Project

General

Profile

Actions

Feature #2542

closed

URI lib should be updated to RFC 3986

Added by marcandre (Marc-Andre Lafortune) about 14 years ago. Updated over 9 years ago.

Status:
Closed
Target version:
[ruby-core:27360]

Description

=begin
RFC 2396 has been obsolete for nearly 5 years now.

It was replaced by RFC 3986 which aims at clarifying aspects that were not previously clear.
=end


Related issues 5 (0 open5 closed)

Related to Ruby master - Bug #4110: ホスト名の先頭が数字であるとき、WEBrickのテストでErrorが出るClosednaruse (Yui NARUSE)12/02/2010Actions
Related to Ruby master - Bug #4673: URI::Generic registry is not properly set.Rejectednaruse (Yui NARUSE)Actions
Related to Ruby master - Bug #8352: URI squeezes a sequence of slashes in merging paths when it shouldn'tClosednaruse (Yui NARUSE)Actions
Related to Ruby master - Bug #10402: URI regression in 2.2.0-preview1 (bad URI(is not URI?): URI::InvalidURIError)Closednaruse (Yui NARUSE)Actions
Related to Ruby master - Bug #9990: URI.parse and URI.encode use different RFCsClosednaruse (Yui NARUSE)Actions
Actions #1

Updated by marcandre (Marc-Andre Lafortune) about 14 years ago

  • Subject changed from URI lib should be updated to RFC 39886 to URI lib should be updated to RFC 3986
Actions #3

Updated by duerst (Martin Dürst) about 14 years ago

No, RFC 3986 (URI) will NOT be updated. RFC 3987 (IRI), in due time,
will be updated.
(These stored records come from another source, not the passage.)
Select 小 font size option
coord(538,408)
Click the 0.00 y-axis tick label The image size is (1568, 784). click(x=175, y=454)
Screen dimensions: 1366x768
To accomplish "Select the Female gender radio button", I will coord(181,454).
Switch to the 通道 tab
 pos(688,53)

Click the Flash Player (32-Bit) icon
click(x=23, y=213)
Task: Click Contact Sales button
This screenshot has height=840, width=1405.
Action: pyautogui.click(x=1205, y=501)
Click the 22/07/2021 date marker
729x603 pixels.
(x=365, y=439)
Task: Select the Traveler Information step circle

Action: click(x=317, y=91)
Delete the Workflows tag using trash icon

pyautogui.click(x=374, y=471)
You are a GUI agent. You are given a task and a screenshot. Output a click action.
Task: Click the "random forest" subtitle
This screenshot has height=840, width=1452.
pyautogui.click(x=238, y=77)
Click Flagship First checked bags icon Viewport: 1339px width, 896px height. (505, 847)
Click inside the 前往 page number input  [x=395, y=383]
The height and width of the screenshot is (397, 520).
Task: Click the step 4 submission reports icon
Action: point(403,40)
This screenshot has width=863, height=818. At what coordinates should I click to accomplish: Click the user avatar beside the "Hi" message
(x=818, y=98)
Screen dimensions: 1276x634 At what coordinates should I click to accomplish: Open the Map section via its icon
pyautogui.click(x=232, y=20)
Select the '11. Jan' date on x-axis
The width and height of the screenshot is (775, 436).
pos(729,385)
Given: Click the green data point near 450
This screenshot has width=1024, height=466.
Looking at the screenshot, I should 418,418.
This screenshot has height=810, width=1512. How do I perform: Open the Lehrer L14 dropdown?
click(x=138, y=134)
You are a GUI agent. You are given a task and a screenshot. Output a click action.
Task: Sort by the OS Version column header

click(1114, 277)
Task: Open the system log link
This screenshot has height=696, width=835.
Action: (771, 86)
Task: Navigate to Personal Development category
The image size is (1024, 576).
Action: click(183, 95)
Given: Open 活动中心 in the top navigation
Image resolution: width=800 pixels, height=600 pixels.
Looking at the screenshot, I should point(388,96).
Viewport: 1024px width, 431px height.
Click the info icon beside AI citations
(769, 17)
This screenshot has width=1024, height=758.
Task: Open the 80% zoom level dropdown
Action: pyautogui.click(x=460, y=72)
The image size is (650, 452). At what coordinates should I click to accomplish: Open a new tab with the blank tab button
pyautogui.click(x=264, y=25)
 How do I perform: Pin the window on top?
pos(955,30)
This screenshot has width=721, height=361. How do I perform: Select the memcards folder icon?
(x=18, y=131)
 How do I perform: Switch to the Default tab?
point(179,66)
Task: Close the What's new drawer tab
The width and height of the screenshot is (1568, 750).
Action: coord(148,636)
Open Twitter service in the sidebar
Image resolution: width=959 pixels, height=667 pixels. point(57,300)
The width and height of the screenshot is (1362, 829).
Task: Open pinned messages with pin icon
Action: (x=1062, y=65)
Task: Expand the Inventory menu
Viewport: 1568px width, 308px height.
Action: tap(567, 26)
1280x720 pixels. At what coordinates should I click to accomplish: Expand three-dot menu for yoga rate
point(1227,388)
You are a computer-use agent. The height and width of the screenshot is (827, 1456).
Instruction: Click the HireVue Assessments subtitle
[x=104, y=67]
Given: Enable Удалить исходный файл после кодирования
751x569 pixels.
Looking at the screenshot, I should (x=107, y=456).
See also
http://www.ietf.org/ibin/c5i?mid=6&rid=49&gid=0&k1=934&k2=7294&tid=1262671757.

Regards, Martin.


#-# Martin J. Dürst, Professor, Aoyama Gakuin University
#-# http://www.sw.it.aoyama.ac.jp

Actions #4

Updated by naruse (Yui NARUSE) about 14 years ago

Ah, Martin is right, it's RFC 3987 and RFC 3986 will be still alive.

Anyway Bob Aman introduces an alternative library named Addressable.
http://addressable.rubyforge.org/
It looks good but some incompatibilities for current URI library.
I'll suggest to bundle Addressable and obsolete current URI lib,
but I have to plan its migration path.

Actions #5

Updated by mame (Yusuke Endoh) about 14 years ago

  • Target version changed from 1.9.2 to 2.0.0

Hi,

I'll suggest to bundle Addressable and obsolete current URI lib,
but I have to plan its migration path.

This ticket seems to need much work.
I guess we can't make the deadline of spec freezing.
So I change the target to 1.9.x.
If you want 1.9.2 to include the feature, please discuss right now.


Yusuke Endoh

Actions #6

Updated by marcandre (Marc-Andre Lafortune) about 14 years ago

  • Target version changed from 2.0.0 to 1.9.2

I feel the spec for 1.9.2 has been quite clear for 5 years ... follow RFC 3986!

Integrating some of the features of the addressable gem can be discussed later.

Do we have to wait for Akira Yamada, the official maintainer of this library?

Actions #7

Updated by naruse (Yui NARUSE) about 14 years ago

I object to target 1.9.2.
Following RFC 3986 makes some incompatibilities.
It shouldn't be done without consideration.

Actions #8

Updated by duerst (Martin Dürst) about 14 years ago

Hello Yui,

Is there a list of incompatibilities, or can you make one?

Regards, Martin.


#-# Martin J. Dürst, Professor, Aoyama Gakuin University
#-# http://www.sw.it.aoyama.ac.jp

Actions #9

Updated by naruse (Yui NARUSE) about 14 years ago

2010/3/25 "Martin J. Dürst" :

Is there a list of incompatibilities, or can you make one?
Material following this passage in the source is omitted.